Every entry should be repeated exactly as written.
##### EXERCISE INPUTS
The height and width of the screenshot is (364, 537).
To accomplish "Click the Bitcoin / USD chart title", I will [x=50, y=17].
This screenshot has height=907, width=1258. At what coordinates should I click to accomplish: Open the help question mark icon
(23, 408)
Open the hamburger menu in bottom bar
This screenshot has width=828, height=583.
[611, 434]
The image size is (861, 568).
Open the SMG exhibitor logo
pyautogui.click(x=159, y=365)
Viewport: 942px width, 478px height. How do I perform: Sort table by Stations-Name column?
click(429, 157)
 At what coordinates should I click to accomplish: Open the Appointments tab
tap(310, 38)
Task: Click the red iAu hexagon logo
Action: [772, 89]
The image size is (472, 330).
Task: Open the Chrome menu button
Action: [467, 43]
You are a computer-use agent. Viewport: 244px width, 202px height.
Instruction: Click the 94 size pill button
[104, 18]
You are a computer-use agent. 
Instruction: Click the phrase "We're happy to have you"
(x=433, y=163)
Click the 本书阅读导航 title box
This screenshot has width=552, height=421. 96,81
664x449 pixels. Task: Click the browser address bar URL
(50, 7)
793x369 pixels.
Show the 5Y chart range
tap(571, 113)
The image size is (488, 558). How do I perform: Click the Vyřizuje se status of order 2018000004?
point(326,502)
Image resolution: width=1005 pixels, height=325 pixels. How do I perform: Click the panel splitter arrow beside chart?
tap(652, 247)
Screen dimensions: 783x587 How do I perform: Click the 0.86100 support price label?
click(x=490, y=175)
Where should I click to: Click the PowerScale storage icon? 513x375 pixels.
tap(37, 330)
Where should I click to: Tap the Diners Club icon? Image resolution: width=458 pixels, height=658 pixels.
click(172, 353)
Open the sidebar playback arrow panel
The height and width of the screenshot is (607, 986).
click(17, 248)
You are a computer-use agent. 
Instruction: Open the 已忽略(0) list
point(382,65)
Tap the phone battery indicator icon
##########
◆ OUTPUT BELOW ◆
The height and width of the screenshot is (364, 537).
To accomplish "Click the Bitcoin / USD chart title", I will [x=50, y=17].
This screenshot has height=907, width=1258. At what coordinates should I click to accomplish: Open the help question mark icon
(23, 408)
Open the hamburger menu in bottom bar
This screenshot has width=828, height=583.
[611, 434]
The image size is (861, 568).
Open the SMG exhibitor logo
pyautogui.click(x=159, y=365)
Viewport: 942px width, 478px height. How do I perform: Sort table by Stations-Name column?
click(429, 157)
 At what coordinates should I click to accomplish: Open the Appointments tab
tap(310, 38)
Task: Click the red iAu hexagon logo
Action: [772, 89]
The image size is (472, 330).
Task: Open the Chrome menu button
Action: [467, 43]
You are a computer-use agent. Viewport: 244px width, 202px height.
Instruction: Click the 94 size pill button
[104, 18]
You are a computer-use agent. 
Instruction: Click the phrase "We're happy to have you"
(x=433, y=163)
Click the 本书阅读导航 title box
This screenshot has width=552, height=421. 96,81
664x449 pixels. Task: Click the browser address bar URL
(50, 7)
793x369 pixels.
Show the 5Y chart range
tap(571, 113)
The image size is (488, 558). How do I perform: Click the Vyřizuje se status of order 2018000004?
point(326,502)
Image resolution: width=1005 pixels, height=325 pixels. How do I perform: Click the panel splitter arrow beside chart?
tap(652, 247)
Screen dimensions: 783x587 How do I perform: Click the 0.86100 support price label?
click(x=490, y=175)
Where should I click to: Click the PowerScale storage icon? 513x375 pixels.
tap(37, 330)
Where should I click to: Tap the Diners Club icon? Image resolution: width=458 pixels, height=658 pixels.
click(172, 353)
Open the sidebar playback arrow panel
The height and width of the screenshot is (607, 986).
click(17, 248)
You are a computer-use agent. 
Instruction: Open the 已忽略(0) list
point(382,65)
Tap the phone battery indicator icon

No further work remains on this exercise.